The justification graph may be good or bad. It is bad if the premises or inferences are insufficiently justified. It is bad if it contains a contradiction, or if a contradiction can be derived from it using the same informal notion of justification. It is bad if some of the propositions in the graph can be defeated by the introduction of more evidence. It is also bad if the justification rules used in the graph are themselves insufficiently justified, or yield contradictions when applied to other topics.

When people argue, they are trying to show that their conclusion can be supported by a good justification graph, or that the justification graph the other person is building is bad. The point of making a good justification graph is in order to persuade the other person of the conclusion, so each of the premises and justifications in the graph should be previously accepted by the other person, otherwise the graph lacks the power to persuade.

If we are concerned with making a persuasive argument, then we can reduce the question of whether a premise is justified, to the question of whether the other person accepts that premise.

Let's use some notation. Say that A is a set of premise propositions and b is a conclusion proposition. J(A, b) can be a true or false value saying whether a person considers it justified to conclude b from A in the absence of any other evidence. J is defeasible; if a is an additional premise, J(A, b) may be true while J(A ∪ {a}, b) could be false.

An instance of "J(A, b) = true" can be called a "judgment" or "inference." It may be read as, "b is justified by A," or "we judge b, based on A." b is the conclusion of the judgment, and A is the premises of the judgment.

These judgments are not necessarily valid or reasonable, and may be self-contradictory; they appeal to a particular person at the time they were made, and that's all.

One person's J might not be the same as another person's J, or one person's J might vary as he learns more things. To reflect this variation we want to parameterize J. So now instead of J(A, b) we may say J(A, b ; θ) for some parameter vector θ. We could think of J like a neural network, θ being the weight vector. We may also think of θ as a person's "background beliefs" that they bring with them into the argument.
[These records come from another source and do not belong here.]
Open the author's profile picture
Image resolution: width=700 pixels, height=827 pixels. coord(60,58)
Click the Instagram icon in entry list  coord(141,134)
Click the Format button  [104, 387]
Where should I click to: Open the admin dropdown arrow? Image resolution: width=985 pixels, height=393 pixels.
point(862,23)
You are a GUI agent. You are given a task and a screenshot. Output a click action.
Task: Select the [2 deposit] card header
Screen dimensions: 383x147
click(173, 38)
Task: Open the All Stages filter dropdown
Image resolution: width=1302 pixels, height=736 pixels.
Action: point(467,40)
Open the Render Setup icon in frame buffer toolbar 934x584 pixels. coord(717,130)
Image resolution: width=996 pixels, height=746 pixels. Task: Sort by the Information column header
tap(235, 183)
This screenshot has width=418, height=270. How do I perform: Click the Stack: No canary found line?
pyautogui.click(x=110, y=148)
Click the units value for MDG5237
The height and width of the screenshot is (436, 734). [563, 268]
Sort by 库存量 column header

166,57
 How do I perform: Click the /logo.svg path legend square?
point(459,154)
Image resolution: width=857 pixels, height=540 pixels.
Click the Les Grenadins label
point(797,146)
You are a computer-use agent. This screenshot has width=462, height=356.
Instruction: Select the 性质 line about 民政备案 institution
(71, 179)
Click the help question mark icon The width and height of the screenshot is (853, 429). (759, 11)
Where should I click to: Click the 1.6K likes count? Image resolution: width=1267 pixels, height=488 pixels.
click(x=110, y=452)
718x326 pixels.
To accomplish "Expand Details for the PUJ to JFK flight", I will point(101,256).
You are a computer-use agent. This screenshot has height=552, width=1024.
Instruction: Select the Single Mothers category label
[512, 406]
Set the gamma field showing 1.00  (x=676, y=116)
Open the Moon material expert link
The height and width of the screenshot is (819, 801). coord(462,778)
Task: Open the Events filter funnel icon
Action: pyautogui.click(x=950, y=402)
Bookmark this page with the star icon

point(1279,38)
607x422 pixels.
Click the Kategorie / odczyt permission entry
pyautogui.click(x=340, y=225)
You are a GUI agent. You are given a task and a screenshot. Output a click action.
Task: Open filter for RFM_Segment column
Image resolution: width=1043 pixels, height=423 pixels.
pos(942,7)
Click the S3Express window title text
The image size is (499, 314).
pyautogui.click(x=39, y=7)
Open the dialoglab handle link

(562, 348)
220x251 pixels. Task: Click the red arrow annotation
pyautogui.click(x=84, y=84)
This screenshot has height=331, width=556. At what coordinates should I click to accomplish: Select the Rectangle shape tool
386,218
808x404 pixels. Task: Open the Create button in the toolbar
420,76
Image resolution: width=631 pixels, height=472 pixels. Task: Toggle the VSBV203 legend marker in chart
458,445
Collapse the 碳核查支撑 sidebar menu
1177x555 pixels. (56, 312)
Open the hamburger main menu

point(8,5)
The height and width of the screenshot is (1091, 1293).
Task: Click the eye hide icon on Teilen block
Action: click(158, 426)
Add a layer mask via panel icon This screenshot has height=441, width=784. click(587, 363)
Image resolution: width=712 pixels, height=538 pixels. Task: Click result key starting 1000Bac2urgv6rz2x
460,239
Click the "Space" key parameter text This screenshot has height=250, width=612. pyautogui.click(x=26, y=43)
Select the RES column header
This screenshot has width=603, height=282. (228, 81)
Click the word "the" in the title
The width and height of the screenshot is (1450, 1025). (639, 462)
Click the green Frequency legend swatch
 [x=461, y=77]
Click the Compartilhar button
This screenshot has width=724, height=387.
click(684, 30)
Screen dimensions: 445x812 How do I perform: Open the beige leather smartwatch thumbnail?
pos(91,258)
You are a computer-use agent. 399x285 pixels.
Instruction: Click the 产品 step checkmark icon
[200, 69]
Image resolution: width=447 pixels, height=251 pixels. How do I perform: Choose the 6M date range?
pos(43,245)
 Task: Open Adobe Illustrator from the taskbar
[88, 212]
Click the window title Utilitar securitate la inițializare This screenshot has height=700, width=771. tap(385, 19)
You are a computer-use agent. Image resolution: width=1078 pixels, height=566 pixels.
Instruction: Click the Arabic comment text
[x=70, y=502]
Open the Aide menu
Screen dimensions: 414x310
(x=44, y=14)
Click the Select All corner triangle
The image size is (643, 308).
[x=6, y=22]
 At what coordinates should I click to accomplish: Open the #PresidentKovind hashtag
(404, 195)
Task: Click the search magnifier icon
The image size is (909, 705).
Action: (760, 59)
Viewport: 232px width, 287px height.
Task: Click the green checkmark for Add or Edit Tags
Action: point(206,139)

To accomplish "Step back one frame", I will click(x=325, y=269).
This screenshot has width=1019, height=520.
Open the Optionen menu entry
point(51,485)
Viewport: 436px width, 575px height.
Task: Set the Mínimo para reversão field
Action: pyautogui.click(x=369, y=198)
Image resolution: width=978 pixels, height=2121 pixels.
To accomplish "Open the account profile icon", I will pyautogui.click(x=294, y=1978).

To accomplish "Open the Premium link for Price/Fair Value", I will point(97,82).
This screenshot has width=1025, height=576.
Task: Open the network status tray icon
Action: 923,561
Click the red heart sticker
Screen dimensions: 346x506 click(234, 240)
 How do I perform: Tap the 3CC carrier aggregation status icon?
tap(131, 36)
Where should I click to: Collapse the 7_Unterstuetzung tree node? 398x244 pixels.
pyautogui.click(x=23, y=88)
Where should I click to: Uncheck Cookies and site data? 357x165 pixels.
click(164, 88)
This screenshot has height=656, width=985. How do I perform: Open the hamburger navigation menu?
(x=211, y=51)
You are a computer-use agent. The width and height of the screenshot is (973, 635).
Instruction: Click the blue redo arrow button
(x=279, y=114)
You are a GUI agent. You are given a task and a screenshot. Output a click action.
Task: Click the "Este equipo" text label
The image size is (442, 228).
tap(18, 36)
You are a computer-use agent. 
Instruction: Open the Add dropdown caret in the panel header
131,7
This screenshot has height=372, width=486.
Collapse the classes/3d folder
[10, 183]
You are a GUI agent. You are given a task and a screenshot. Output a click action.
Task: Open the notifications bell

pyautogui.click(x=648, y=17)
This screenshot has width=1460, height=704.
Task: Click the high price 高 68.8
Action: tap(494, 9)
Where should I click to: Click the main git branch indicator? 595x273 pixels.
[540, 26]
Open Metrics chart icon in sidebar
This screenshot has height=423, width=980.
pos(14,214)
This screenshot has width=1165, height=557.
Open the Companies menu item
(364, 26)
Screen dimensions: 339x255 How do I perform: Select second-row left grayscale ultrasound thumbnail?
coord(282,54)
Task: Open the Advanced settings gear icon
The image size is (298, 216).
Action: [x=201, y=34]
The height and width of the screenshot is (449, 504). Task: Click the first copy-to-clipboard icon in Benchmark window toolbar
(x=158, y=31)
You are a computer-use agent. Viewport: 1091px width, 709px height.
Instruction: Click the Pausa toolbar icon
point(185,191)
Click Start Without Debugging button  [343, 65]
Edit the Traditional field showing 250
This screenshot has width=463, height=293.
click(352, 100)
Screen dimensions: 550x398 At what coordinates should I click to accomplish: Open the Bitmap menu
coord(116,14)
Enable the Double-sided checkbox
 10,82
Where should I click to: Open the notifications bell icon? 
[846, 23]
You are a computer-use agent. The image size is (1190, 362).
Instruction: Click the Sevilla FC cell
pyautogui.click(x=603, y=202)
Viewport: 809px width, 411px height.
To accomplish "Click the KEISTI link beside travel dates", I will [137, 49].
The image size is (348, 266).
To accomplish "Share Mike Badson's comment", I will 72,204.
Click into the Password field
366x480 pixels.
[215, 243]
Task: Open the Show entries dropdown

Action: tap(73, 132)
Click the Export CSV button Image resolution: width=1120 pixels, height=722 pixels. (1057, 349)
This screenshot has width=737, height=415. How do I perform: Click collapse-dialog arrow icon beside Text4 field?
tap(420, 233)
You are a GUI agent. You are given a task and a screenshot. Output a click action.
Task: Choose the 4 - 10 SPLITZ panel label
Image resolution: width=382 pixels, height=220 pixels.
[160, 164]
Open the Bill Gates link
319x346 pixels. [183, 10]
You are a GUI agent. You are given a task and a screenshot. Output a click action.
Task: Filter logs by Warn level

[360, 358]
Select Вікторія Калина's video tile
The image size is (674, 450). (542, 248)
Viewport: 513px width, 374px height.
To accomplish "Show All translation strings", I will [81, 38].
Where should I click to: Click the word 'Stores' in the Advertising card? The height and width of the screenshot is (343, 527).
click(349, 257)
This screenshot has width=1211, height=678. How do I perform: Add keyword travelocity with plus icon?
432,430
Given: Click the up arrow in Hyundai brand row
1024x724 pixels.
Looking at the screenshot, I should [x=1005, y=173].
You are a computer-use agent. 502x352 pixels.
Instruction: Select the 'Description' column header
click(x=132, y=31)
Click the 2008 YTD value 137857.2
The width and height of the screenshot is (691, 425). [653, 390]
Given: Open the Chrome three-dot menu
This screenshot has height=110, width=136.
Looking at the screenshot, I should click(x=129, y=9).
A proposition p that is accepted as a premise would be reflected in J as J({}, p ; θ) = true, i.e. it is justified to conclude p from the empty set.

We need a notion of contradiction between propositions. We might be able to derive this from J, but for now it's easier to use a second symbol C. C(a, b ; θ) = true if propositions a and b contradict, given the parameters θ.

A justification graph that would persuade someone with background beliefs θ, is then an ordering of a set of propositions P, together with a set of inferences. Each inference is a pair (A, b), where A ⊂ P, b ∈ P, b occurs later in the ordering than every member of A, and J(A, b ; θ) is true. Each proposition b ∈ P must appear at least once as the conclusion of each judgment (the graph contains no unjustified propositions).

A justification graph, combined with parameters θ, is bad if it leads to any contradiction. That is, if it is possible to extend the graph with additional judgments in such a way that the extended graph contains two propositions a, b where C(a, b ; θ) = true.

Here we must be careful about defeasibility as distinct from contradiction. J, remember, may include defeasible judgments where J(A ∪ {a}, b ; θ) = false while J(A, b ; θ) = true. We don't want to throw out a justification graph because we added judgments that can be defeated that weren't in the original graph. Let's more specifically say that evidence A2 defeats evidence A1 with respect to b1 and b2, if J(A2, b1 ; θ) = false, J(A1, b2 ; θ) = true, and A1 ⊂ A2, and C(b1, b2 ; θ) = true. We may say that if we extend a justification graph to form a contradiction, it doesn't count unless none of the propositions we used to extend the graph, beyond the initial propositions in the graph, can be defeated in this way.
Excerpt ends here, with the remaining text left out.